* EXERCISE DESCRIPTION *
Your answer must hold only the lines below from the line containing "This screenshot has width=768, height=576." through the line containing "Task: Click the January month cell", each reproduced exactly.

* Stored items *
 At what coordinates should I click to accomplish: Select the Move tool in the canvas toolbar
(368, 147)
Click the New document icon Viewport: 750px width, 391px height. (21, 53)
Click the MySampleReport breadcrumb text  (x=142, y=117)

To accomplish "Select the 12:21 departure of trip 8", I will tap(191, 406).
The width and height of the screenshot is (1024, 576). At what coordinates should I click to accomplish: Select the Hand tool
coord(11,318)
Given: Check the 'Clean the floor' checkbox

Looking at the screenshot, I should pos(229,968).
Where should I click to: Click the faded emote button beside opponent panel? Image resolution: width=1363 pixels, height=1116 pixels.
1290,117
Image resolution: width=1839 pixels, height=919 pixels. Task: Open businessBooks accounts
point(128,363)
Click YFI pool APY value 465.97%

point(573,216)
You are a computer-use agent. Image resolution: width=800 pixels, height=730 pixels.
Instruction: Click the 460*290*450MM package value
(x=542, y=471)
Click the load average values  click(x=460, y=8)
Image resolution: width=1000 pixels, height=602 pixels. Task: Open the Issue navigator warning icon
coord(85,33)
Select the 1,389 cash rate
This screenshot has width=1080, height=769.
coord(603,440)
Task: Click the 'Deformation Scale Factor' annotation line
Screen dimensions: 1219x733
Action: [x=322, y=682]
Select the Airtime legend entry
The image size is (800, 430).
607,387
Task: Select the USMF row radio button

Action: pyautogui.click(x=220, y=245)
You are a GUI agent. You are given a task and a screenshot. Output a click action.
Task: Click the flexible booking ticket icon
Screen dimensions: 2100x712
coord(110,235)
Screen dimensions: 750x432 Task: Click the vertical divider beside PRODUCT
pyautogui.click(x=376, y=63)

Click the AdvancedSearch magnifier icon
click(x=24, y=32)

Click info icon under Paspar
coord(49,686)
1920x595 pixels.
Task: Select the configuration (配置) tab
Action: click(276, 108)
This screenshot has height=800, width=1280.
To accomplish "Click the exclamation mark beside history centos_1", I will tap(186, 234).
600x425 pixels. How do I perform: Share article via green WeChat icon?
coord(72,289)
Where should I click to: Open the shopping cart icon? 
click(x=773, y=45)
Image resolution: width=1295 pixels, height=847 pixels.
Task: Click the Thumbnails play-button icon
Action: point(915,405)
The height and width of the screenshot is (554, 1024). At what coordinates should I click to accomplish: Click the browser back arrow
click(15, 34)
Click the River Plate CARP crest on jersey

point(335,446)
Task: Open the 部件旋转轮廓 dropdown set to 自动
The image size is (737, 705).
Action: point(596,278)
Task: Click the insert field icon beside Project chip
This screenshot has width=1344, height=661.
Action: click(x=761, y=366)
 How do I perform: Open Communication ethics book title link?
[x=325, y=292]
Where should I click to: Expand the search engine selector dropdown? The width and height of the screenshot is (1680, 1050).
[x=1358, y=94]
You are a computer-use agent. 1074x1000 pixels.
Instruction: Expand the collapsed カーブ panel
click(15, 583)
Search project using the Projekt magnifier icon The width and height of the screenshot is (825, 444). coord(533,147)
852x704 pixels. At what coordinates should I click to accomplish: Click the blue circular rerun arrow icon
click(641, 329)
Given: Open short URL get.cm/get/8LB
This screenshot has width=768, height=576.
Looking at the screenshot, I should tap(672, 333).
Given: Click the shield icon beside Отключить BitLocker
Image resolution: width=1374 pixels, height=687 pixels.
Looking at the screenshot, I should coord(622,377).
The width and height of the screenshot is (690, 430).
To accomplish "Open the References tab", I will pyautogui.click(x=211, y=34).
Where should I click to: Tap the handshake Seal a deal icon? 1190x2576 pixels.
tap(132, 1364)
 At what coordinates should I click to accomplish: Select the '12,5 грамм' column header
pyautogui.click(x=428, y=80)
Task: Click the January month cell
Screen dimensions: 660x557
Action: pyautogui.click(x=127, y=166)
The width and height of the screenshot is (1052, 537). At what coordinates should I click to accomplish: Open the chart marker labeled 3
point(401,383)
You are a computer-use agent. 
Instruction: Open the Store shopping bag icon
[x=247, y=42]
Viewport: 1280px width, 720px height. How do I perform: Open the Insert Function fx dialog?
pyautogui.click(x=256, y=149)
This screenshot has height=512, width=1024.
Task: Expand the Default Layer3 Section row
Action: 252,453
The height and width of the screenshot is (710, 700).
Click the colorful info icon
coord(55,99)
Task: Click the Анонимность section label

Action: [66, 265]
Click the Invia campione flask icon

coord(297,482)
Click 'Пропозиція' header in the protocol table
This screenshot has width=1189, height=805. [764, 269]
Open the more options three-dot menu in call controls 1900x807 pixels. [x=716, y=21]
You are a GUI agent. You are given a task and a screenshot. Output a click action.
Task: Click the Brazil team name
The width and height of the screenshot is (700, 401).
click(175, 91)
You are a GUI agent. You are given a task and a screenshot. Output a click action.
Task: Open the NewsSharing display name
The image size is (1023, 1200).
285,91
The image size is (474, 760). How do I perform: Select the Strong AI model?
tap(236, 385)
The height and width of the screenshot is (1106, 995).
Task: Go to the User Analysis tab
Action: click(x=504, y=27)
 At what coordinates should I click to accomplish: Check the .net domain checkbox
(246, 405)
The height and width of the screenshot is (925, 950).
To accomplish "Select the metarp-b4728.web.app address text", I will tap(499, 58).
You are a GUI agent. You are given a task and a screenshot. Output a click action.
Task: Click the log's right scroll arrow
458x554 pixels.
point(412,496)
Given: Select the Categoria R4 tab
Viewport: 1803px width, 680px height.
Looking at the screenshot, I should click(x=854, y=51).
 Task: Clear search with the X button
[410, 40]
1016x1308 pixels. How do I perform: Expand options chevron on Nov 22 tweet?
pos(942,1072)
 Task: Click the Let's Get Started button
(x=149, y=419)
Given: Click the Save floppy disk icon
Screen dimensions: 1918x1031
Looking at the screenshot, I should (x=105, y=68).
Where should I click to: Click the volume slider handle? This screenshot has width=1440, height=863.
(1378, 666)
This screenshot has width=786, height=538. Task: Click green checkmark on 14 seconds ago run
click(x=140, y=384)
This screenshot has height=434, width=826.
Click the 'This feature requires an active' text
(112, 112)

* EXERCISE OUTPUT *
This screenshot has width=768, height=576.
Looking at the screenshot, I should tap(672, 333).
Given: Click the shield icon beside Отключить BitLocker
Image resolution: width=1374 pixels, height=687 pixels.
Looking at the screenshot, I should coord(622,377).
The width and height of the screenshot is (690, 430).
To accomplish "Open the References tab", I will pyautogui.click(x=211, y=34).
Where should I click to: Tap the handshake Seal a deal icon? 1190x2576 pixels.
tap(132, 1364)
 At what coordinates should I click to accomplish: Select the '12,5 грамм' column header
pyautogui.click(x=428, y=80)
Task: Click the January month cell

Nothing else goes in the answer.